Por Diego Brodersen
Autor de dos continentes y de dos medios, el cineasta y escritor Edgardo Cozarinsky está por estos días más ocupado que de costumbre. Es en parte por ello que el primer encuentro con Página/12 en un tranquilo café de Barrio Norte –cita informal donde el café no es una excusa sino casi un fin en sí mismo– le cede luego el lugar al intercambio de preguntas y respuestas vía correo electrónico. “Soy bastante nocturno y es durante las noches cuando tengo más tiempo para reflexionar tranquilo.” El autor de Vudú urbano y Dinero para fantasmas, entre otros textos publicados bajo la forma de novela, cuento o ensayo –aunque muchos de ellos se resistan a la descripción fácil– vive actualmente en Buenos Aires, aunque sigue viajando regularmente a París, donde estuvo afincado durante gran parte de los años ’70 y ’80. Y es aquí donde se encuentra dando los últimos detalles a la edición de En ausencia de guerra, novela de próxima publicación que vuelve a mirar los “años de plomo” de la historia argentina reciente.

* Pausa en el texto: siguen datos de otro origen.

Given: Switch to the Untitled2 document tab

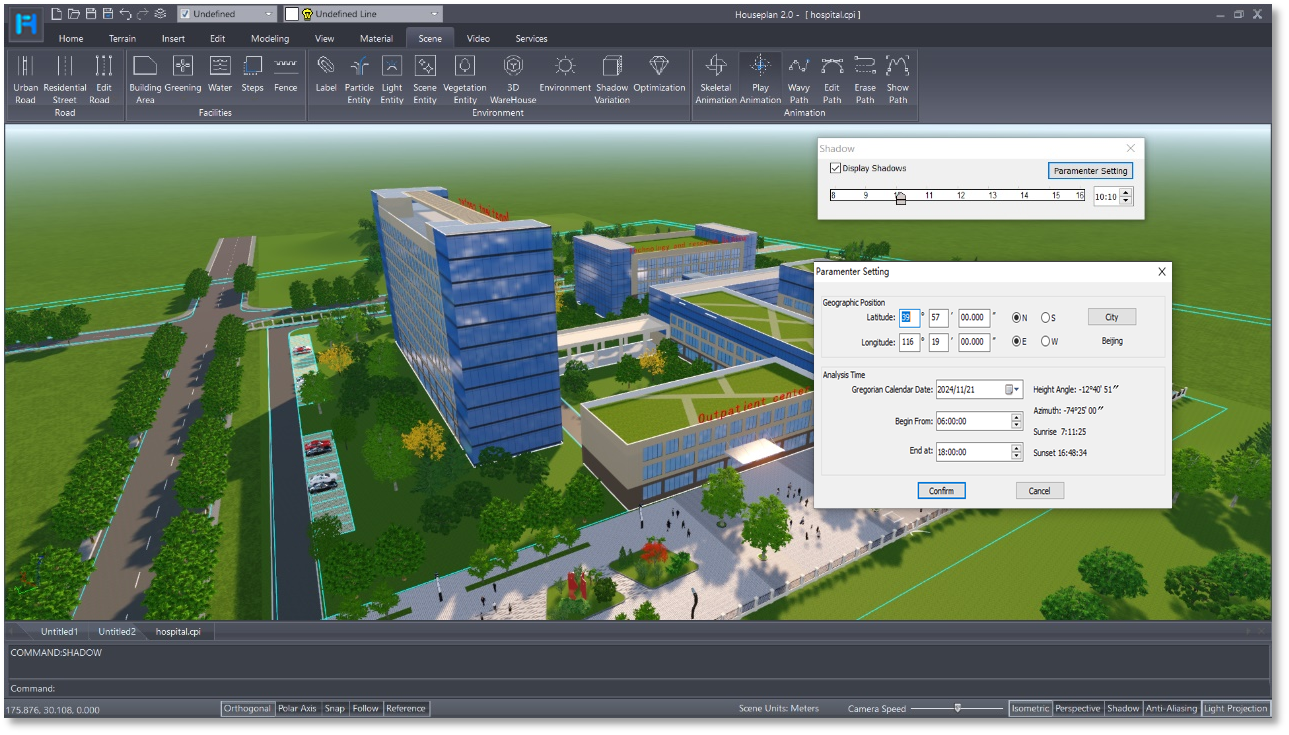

Hace apenas un par de semanas, Cozarinsky vio hecha realidad su primera incursión en el mundo de la ópera, una adaptación libre de algunos pasajes y personajes de su novela El rufián moldavo, con música de Pablo Mainetti y dirección de Marcelo Lombadero, que continúa en cartel en el teatro HastaTrilce, en el corazón del barrio de Almagro (“aquí lo que importa es la música y el canto, la letra menos”). Finalmente, como si toda esta actividad no fuera suficiente, hace un mes el Bafici cobijó la primera proyección local de su último largometraje, Carta a un padre, que tuvo su première mundial el pasado mes de octubre en la Viennale, el festival de cine vienés dirigido por su amigo Hans Hurch. El film –breve, compacto, preciso, directo, emotivo– encuentra a Cozarinsky visitando por primera vez el pueblo entrerriano de Villa Clara, el lugar donde su abuelo –como tantos otros judíos rusos a fines del siglo XIX y comienzos del XX– se instaló para dar inicio a una nueva vida en otro continente. En poco más de 60 minutos, el realizador invoca y conjura recuerdos y fantasmas personales y colectivos, viajando física o espiritualmente a otras tierras, a otros tiempos, en busca de respuestas a una serie de preguntas. Para el espectador lo importante es el viaje cinematográfico, que comienza con imágenes de documentos, viejas fotografías, cartas manuscritas y termina con un atardecer que se resiste a entregar toda su belleza a la cámara. “Me interesa lo que se sale de la norma”, afirma Cozarinsky entre sorbo y sorbo de café. Carta a un padre es muchas cosas y varias de ellas califican como extraordinarias.